Страница 87 из 106
«Домашность» дома, «что в Литейной», — тоже мнимая. Даже каморка Акакия Акакиевича — жилье. А в доме, «что в Литейной», — «голые стены и окна без занавес», «жилище жалкого разврата», «приют, где человек святотатственно подавил и посмеялся над всем чистым и святым, украшающим жизнь» (там же. — С. 20–21). Но «домашний» дом не приобретает теперь отрицательной характеристики закрытого пространства в силу одного любопытного обстоятельства: будучи реален высшей реальностью (принадлежа естественному, а не противоестественному миру), он в петербургской действительности или не существует (возникая во всей уютности лишь в мечте художника), или гибнет. Это — нормальное пространство для существа «вне гражданства столицы». В петербургской реальности существуют лишь прикидывающиеся домами не-дома.

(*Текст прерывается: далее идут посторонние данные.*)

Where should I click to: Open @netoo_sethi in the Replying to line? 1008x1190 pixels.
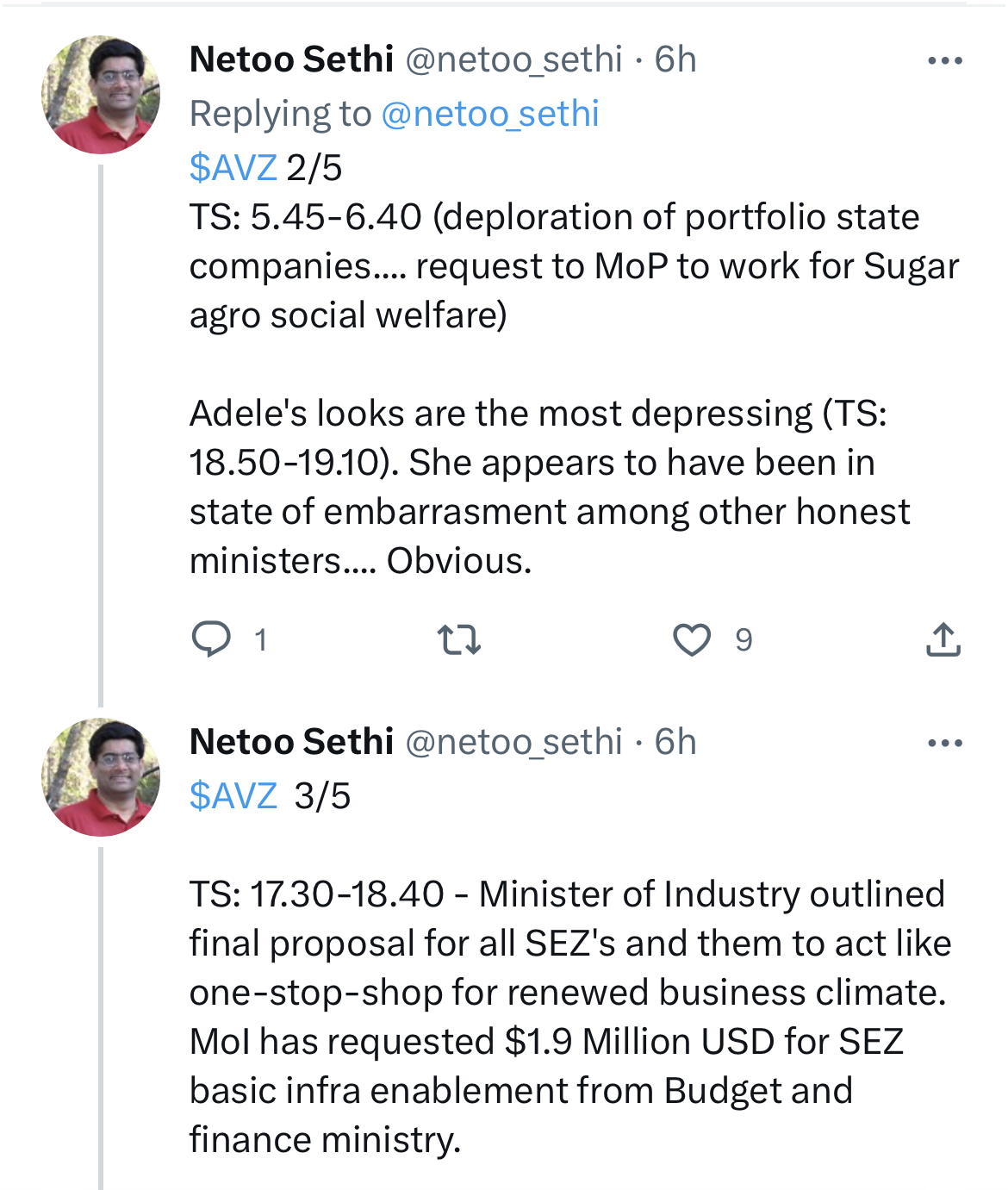pyautogui.click(x=489, y=114)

Путь героя всегда связан с его перемещением во всем комплексе этих пространств. Пискарев гибнет в конфликте между миром труда (мастерская) и извращенной праздности (публичный дом), Чартков — переехав из бедной студии в «великолепнейшую квартиру на Невском». Шинель Башмачкина становится его домом, теплом («одно то, что тепло, а другое, что хорошо», там же. — С. 157). Шинель — дом, но она же — и подруга («С этих пор как будто самое существование его сделалось как-то полнее, как будто бы он женился <…>, как будто он был не один, а какая-то приятная подруга жизни согласилась с ним проходить вместе жизненную дорогу, — и подруга эта была не кто другая, как та же шинель на толстой вате, на крепкой подкладке без износу», III, 154). Дом как особое пространство любви и уюта (понимания) мечтается героям «Петербургских повестей». Трагедия утраты «дома» роднит Акакия Акакиевича и Афанасия Ивановича. А в мире, отобравшем шинель, соединяются канцелярия «значительного лица», «бесконечная площадь» (петербургского, т. е. мнимого, простора) и «ветер, по петербургскому обычаю», дувший «на него со всех четырех сторон» (там же. — С. 167). Значительность образа «пути» в «Петербургских повестях» подчеркивается тем, что именно здесь впервые возникают мотивы дороги и тройки. Чиновник Поприщин, совершающий бегство из мира чиновничьей мнимости в мнимый же мир клинического безумия и безнадежную попытку вообще вырваться из мира мнимости, кричит: «Дайте мне тройку быстрых как вихорь коней! Садись, мой ямщик, звени, мой колокольчик, взвейтеся, кони, и несите меня с этого света!» Но именно потому, что понятие пути еще не сформировано, речи о нравственном возрождении Поприщина нет, его дорога имеет еще очень много общего со знакомым нам «полетом»: она раздвигает границы пространства, выводит из мира фикций в царство поэзии и динамики (одновременно, рядом с «лесом», «туманом», «морем», «Италией», раздвинутость границ горизонта напоминает «Страшную месть» — появляется и милая замкнутость домашнего уюта). «Далее, далее, чтобы не видно было ничего, ничего. Вон небо клубится передо мною; звездочка сверкает вдали; лес несется с темными деревьями и месяцем; сизый туман стелется под ногами; струна звенит в тумане; с одной стороны море, с другой Италия; вон и русские избы виднеют. Дом ли то мой синеет вдали? Мать ли моя сидит перед окном?» (там же. — С. 214). В «Петербургских повестях» путь как особый тип художественного пространства еще только зарождается. Оформится он в «Мертвых душах».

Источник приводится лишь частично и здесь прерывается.